I've opted out of the school Chromebooks for my kids because they have computers running real GNU at home. We should all be outraged that schools are pushing a locked-down surveillance/content consumption-only platform, as opposed to something like a Raspberry Pi that actually empowers kids to have real computer literacy.

[–] bonenode@piefed.social 3 points 1 hour ago (1 children)

real GNU at home

GNU/Hurd... or GNU/Linux?

[–] grue@lemmy.world 1 points 35 minutes ago

Who cares, as long as it's copyleft?

Sounds great but I can guarantee no IT team wants to deal with this

[–] modus@lemmy.world 15 points 8 hours ago (1 children)

I'm curious to know if anyone here has ever approached the school IT department to ask what steps they take to mitigate or eliminate surveillance and tracking in these devices. I know it's inherent in Google products to begin with, but do they even try? Or pretend to try? Or admit they don't care?

[–] Newsteinleo@infosec.pub 17 points 7 hours ago (1 children)

The IT Department knows about all the problems it's the administration that does not care and won't let the IT people do anything. Also, you don't want to know how bad the procurement process is with most school systems.

[–] modus@lemmy.world 7 points 7 hours ago (2 children)

Good point. I've never worked in education. I neglected the fact that they're just fulfilling orders. I believe you it's probably a shitshow with privacy and preemptive security procedures almost non-existent.

[–] chillpanzee@lemmy.ml 4 points 6 hours ago

It's sorta the opposite. It's not that privacy and security are afterthoughts, it's that oversight and monitoring are baked into everything. They lean into lockdown browsers, mandatory on cameras for assessments, and a whole bunch of anti-cheat tech. Privacy and security are on the mind, they just want none of it.

Worse than that though, it's a carefully crafted economy where vendors knowingly supply incomplete and broken systems so that they have a continuous need to also sell professional services, training, and technical support. It's just like textbooks and curricula; crooked AF because they know that nobody is paying attention, and the entire system operates with an expectation of profound inefficiency.

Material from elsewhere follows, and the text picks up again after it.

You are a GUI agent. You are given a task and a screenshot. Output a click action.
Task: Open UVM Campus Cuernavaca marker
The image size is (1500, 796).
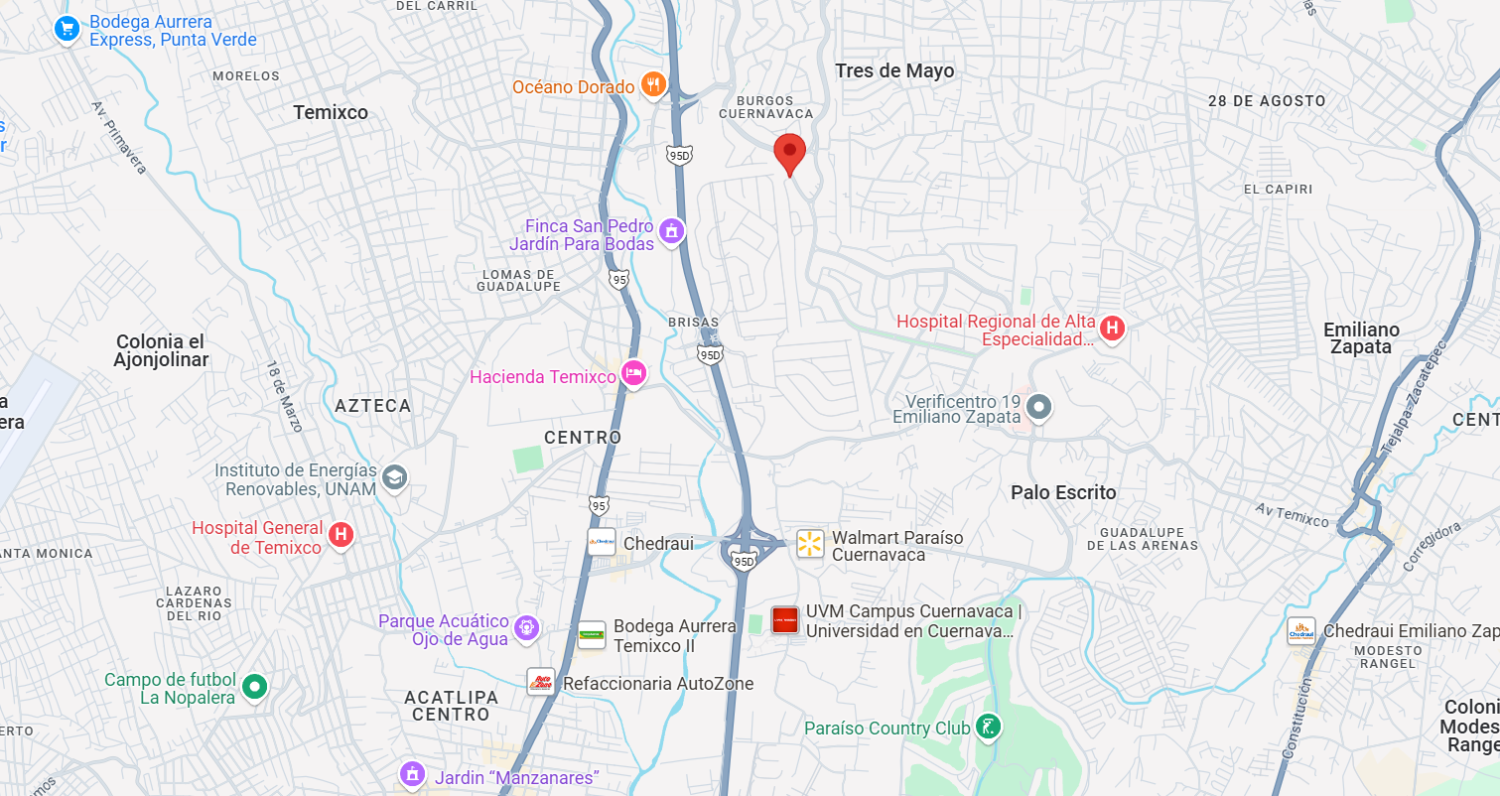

[–] Bazoogle@lemmy.world 4 points 7 hours ago

I don't work for a school, but I apply default policies to stop tracking/telemetry on all the company computers. I wasn't asked to, nor do my coworkers seem to care nearly as much. So the answer is probably that it will entirely depend on the IT admin they hired and how much they care

[–] Prox@lemmy.world 22 points 8 hours ago (1 children)

This - like most problems we've created in the US - comes down to money. Google will often donate/grant Chromebooks to schools in order to create future ~~addicts~~ customers. It would cost schools a lot more to do what's right (or at least better) for their students, so they don't do that thing.

[–] sorghum@sh.itjust.works 6 points 7 hours ago

yup, it's the same playbook Apple had in the 80's and 90's. Get them into schools and get everyone used to their ecosystem so they would buy their products after graduating. Bill Gates did the same thing in the 90's to outfit computer labs in schools with a bunch of Dell computers.